Forse perché, in fondo, ha ragione, penso. La tragedia di mia sorella si sarebbe potuta evitare, se lei non avesse... se io le avessi detto di non andare.

Avevamo litigato il giorno prima che partisse, perché lei non ne poteva più di Boston ed io di vederla lasciare la nostra famiglia — di lasciare me — per andare dall'altra parte del mondo.

«Tu non capisci. L'Australia è casa mia, l'oceano è casa» mi urlò con tutto il fiato che aveva in corpo.

Non avevamo mai litigato prima di quel momento, non per ragioni importanti almeno. Ma quel giorno sentii la rabbia esplodermi dentro come un vulcano. Ero stanca delle sue partenze: ogni volta che ne aveva la possibilità, prendeva tutte le sue cose e se ne andava. Come se quello che aveva non fosse abbastanza per lei. Come se io non le bastassi.

Volevo soltanto avere mia sorella. Per una sola volta nella mia vita mi sono sentita egoista e arrabbiata con lei.

«Vattene allora, tanto lo fai sempre. Ti odio!»

Le ho sputato in faccia quelle parole acide. Non le pensavo davvero, non la odiavo davvero e non avrei mai potuto farlo e, ancor meno, volevo che partisse. Ma in quel momento desideravo solo che sparisse, che se ne andasse in quel paese che amava tanto, perché io non volevo più vederla.

Furono quelle le ultime parole che le rivolsi. Poi, due settimane più tardi, la nonna chiamò nel bel mezzo della notte. Aveva la voce rotta, singhiozzava e ripeteva parole assurde.

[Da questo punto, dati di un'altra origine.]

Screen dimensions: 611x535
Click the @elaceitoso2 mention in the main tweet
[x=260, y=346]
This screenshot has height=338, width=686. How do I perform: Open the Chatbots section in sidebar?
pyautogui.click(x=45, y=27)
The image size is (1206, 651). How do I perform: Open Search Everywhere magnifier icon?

Rory era morta. Rory si era buttata da una scogliera perché voleva prendere una grande onda. Lo aveva fatto per gioco, ma la corrente l'aveva travolta. Era inverno, in Australia, e l'oceano era troppo imprevedibile. Quel giorno non avrebbe neanche dovuto entrare in acqua.

Se solo le avessi detto di non andare e restare con me.

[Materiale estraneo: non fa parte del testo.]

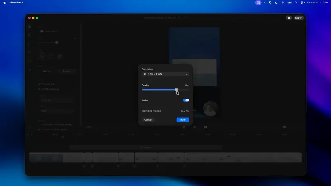Open Spotlight search in menu bar

(x=296, y=2)
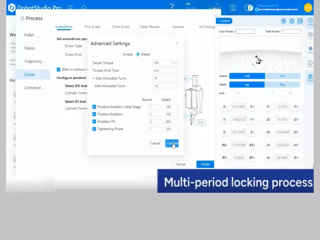320x240 pixels.
Task: Collapse the Control panel chevron button
Action: pos(224,21)
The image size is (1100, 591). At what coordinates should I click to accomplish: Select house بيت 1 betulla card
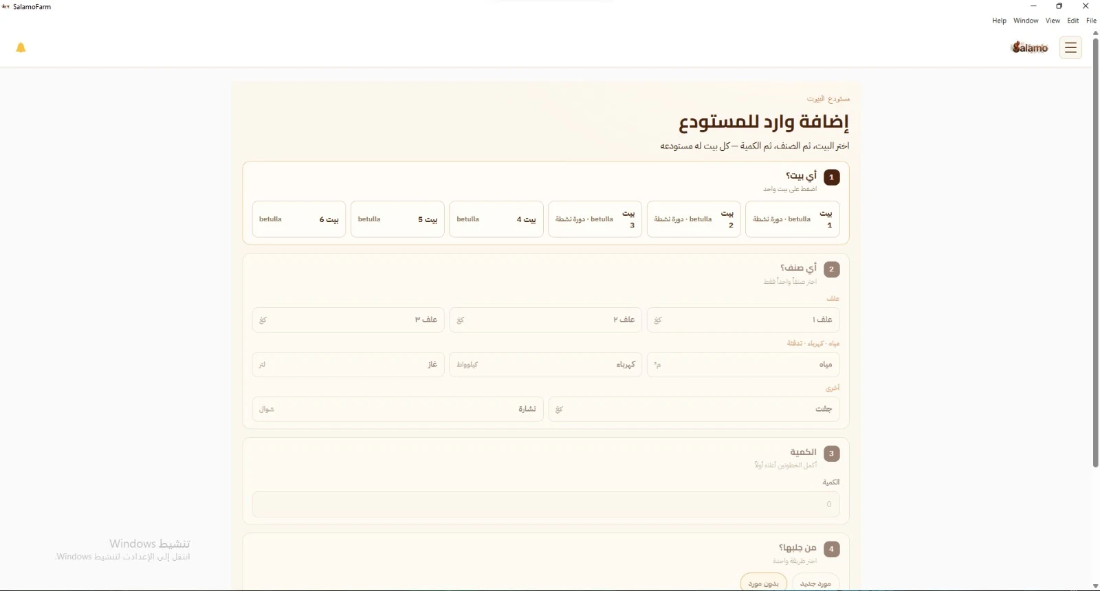pos(792,219)
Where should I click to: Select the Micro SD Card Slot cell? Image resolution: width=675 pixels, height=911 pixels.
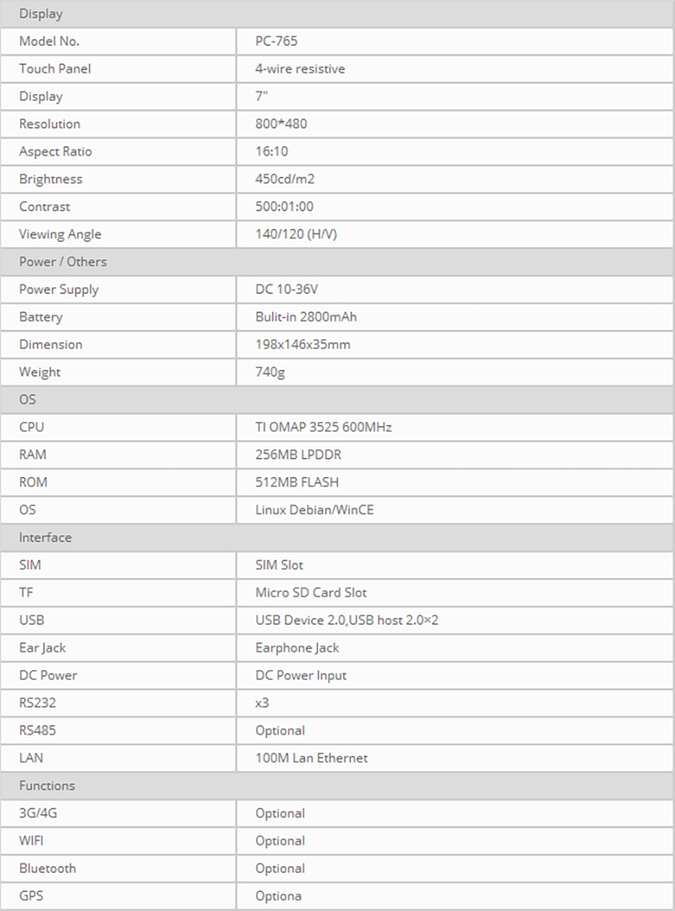point(311,592)
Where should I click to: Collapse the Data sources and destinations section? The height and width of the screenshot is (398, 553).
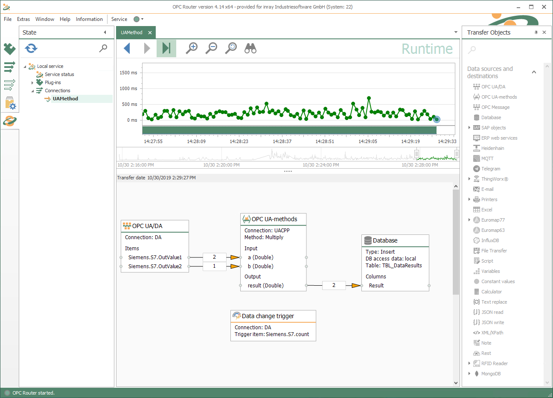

Quei pensieri si sono trasformati in incubi che mi tengono sveglia la notte e, ora, si materializzano davanti a me come un macabro film.

Mi asciugo le lacrime con il dorso della mano quando sento qualcuno avvicinarsi. Immagino che sia Stormie, ma quando mi volto non é lei che vedo.

É Noah.

«A quanto pare hai trovato anche tu l'unico punto della spiaggia in cui stare da soli» ha le occhiaie sotto agli occhi, i capelli aggrovigliati e una lattina di birra in mano. Eppure, nonostante questo, emana una luce intensa, come se fosse il sole di se stesso.

«Credevo che gli atleti non bevessero» non so dove trovo la forza per rispondergli in tono risoluto, ma so anche che non voglio farmi vedere triste e in lacrime. Non da lui, almeno.

Noah ruota la testa, fissando un punto cieco oltre l'oceano. Ha un profilo spigoloso, le ciglia folte creano una lunga ombra sugli zigomi e la linea della mascella è rigida, contratta.

«Non so se mi posso considerare più un atleta» la sua sincerità mi coglie di sorpresa. «Ho visto che hai conosciuto gli altri».